GLM-OCR Usage Guide¶

This guide describe how to run GLM-OCR with MTP support in vllm.

Installing vllm¶

uv venv
source .venv/bin/activate
uv pip install -U vllm --torch-backend auto

# install the nightly build of vLLM for GLM-4.7
uv pip install -U vllm --pre --extra-index-url https://wheels.vllm.ai/nightly

# install transformers from source
uv pip install git+https://github.com/huggingface/transformers.git

Running GLM-OCR with MTP¶

GLM-OCR model include built-in Multi-Token Prediction (MTP) layers that can be used for speculative decoding to accelerate generation throughput.

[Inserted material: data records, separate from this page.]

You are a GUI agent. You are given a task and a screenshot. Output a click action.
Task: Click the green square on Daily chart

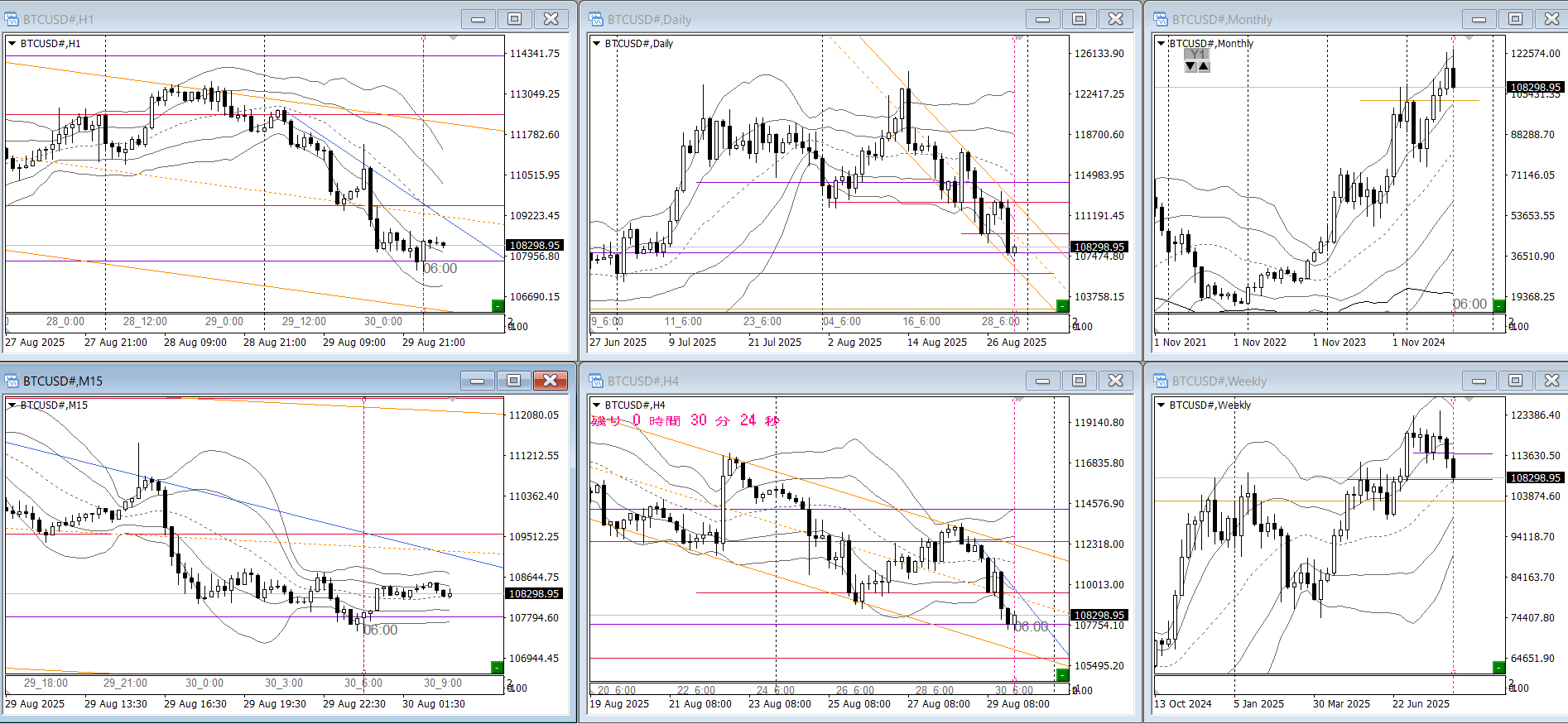1062,306
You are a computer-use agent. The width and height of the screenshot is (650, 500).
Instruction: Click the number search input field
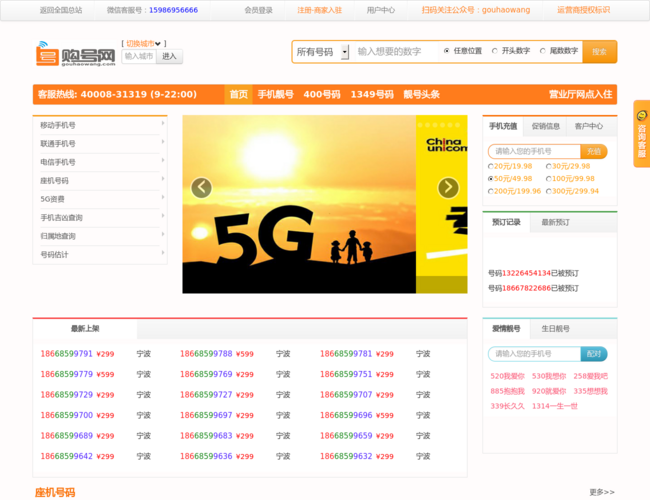coord(395,51)
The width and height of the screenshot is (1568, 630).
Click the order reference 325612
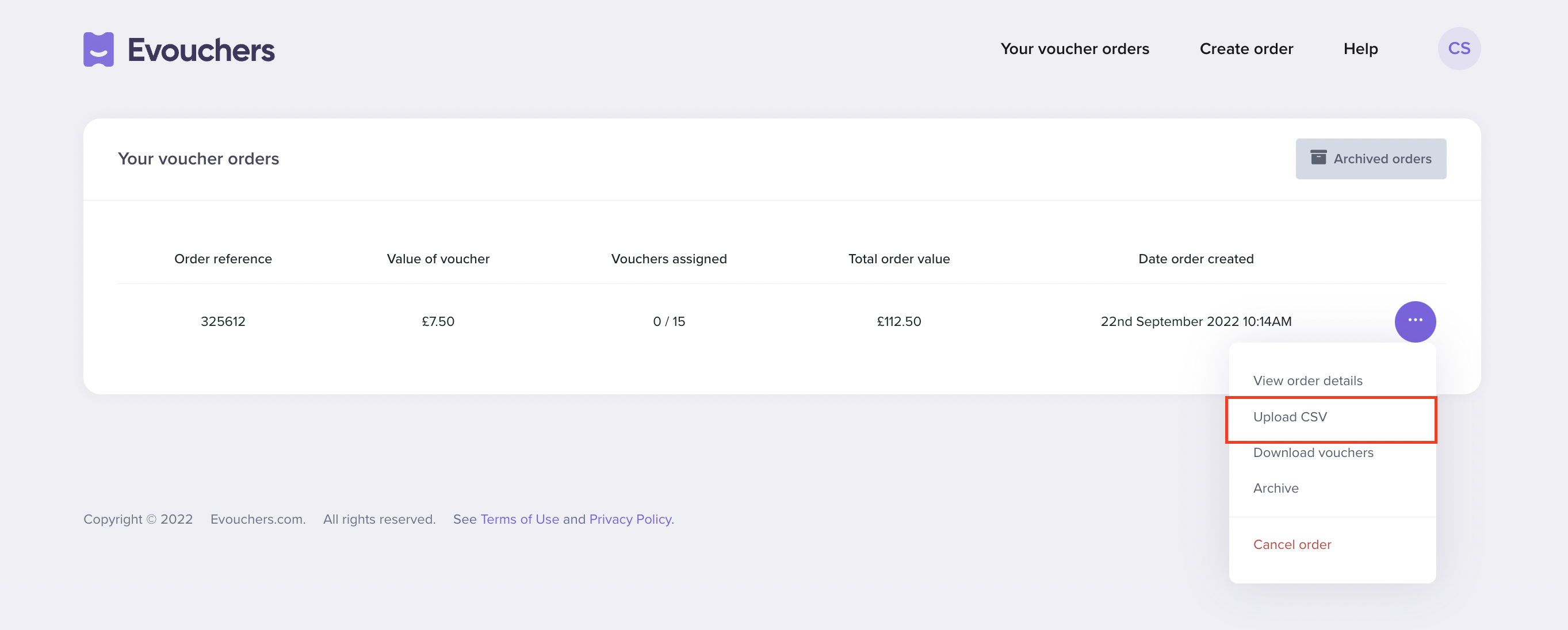(223, 321)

Add the --speculative-config flags to server command to enable MTP speculative decoding:

vllm serve zai-org/GLM-OCR \
     --speculative-config.method mtp \
     --speculative-config.num_speculative_tokens 1

CURL Usage¶

curl -s http://localhost:8000/v1/chat/completions \
     -H "Content-Type: application/json" \
     -d '{
          "model": "zai-org/GLM-OCR",
          "messages": [
               {
                    "role": "user",
                    "content": [
                         {
                              "type": "image_url",
                              "image_url": {
                                   "url": "https://ofasys-multimodal-wlcb-3-toshanghai.oss-accelerate.aliyuncs.com/wpf272043/keepme/image/receipt.png"
                              }
                         },
                         {
                              "type": "text",
                              "text": "Text Recognition:"
                         }
                    ]
               }
          ],
          "max_tokens": 2048,
          "temperature": 0.0
     }'

OpenAI SDK Client Usage¶

import time
from openai import OpenAI

client = OpenAI(
          api_key="EMPTY",
          base_url="http://localhost:8000/v1",
          timeout=3600
)

messages = [
          {
                    "role": "user",
                    "content": [
                              {
                                        "type": "image_url",
                                        "image_url": {
                                                  "url": "https://ofasys-multimodal-wlcb-3-toshanghai.oss-accelerate.aliyuncs.com/wpf272043/keepme/image/receipt.png"
                                        }
                              },
                              {
                                        "type": "text",
                                        "text": "Text Recognition:"
                              }
                    ]
          }
]

start = time.time()
response = client.chat.completions.create(
          model="zai-org/GLM-OCR",
          messages=messages,
          max_tokens=2048,
          temperature=0.0
)
print(f"Response costs: {time.time() - start:.2f}s")
print("Generated text:")
print(response.choices[0].message.content)

Notes¶

Transformers Version: This model requires transformers >= 5.0.0 for optimal compatibility.